The build is looking good after some spelling fixes (thx @Gokkulnath) we have first successful build on travis-ci. I've updated the transforms.py pull request #312 so that there are no conflicts, but I still want to get the minimal version of transforms2.py working so that the branch can be merged and the new API can be played within it separate space.

Build Status

@jph00 the ci it is working fine, It is bundled with the changes to transform.py but it can be extracted to a new branch if you wish.

I wonder how usually people test deep learning algorithms implementations? I mean, if we're talking about performance metrics and model accuracy verifications, not asserting correct properties values? Quite time consuming process to train model and assert its quality I guess. I mostly trying to do it analytically, but probably someone knows possible alternatives?
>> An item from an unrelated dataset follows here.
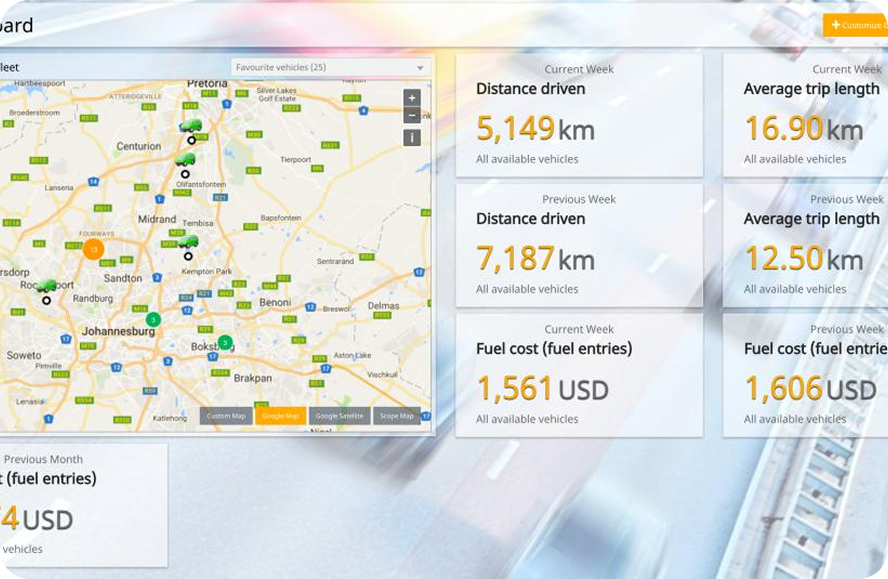Image resolution: width=888 pixels, height=579 pixels.
Task: Open the Favourite vehicles dropdown
Action: (x=329, y=68)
@devforfu I think Jeremy would prefer to talk about this on forum. Here is one article that maybe of interest to you, William implemented some tests for SWA:
https://medium.com/@hortonhearsafoo/adding-a-cutting-edge-deep-learning-training-technique-to-the-fast-ai-library-2cd1dba90a49

The tests aren't yet merged to Fast AI because they are bundled with other changes that @jph00 is reluctant to merge, so I will split the pull request to two and once it is merged maybe we start a thread on the forum to organise some ppl to write more tests to the library.

I wouldn't be too worried with testing the deep-learning parts yet as we are too early in the process. The Fast.ai does not have any test yet and bugs in regular code like transformations can easily break your code the same way as bugs in deep-learning parts.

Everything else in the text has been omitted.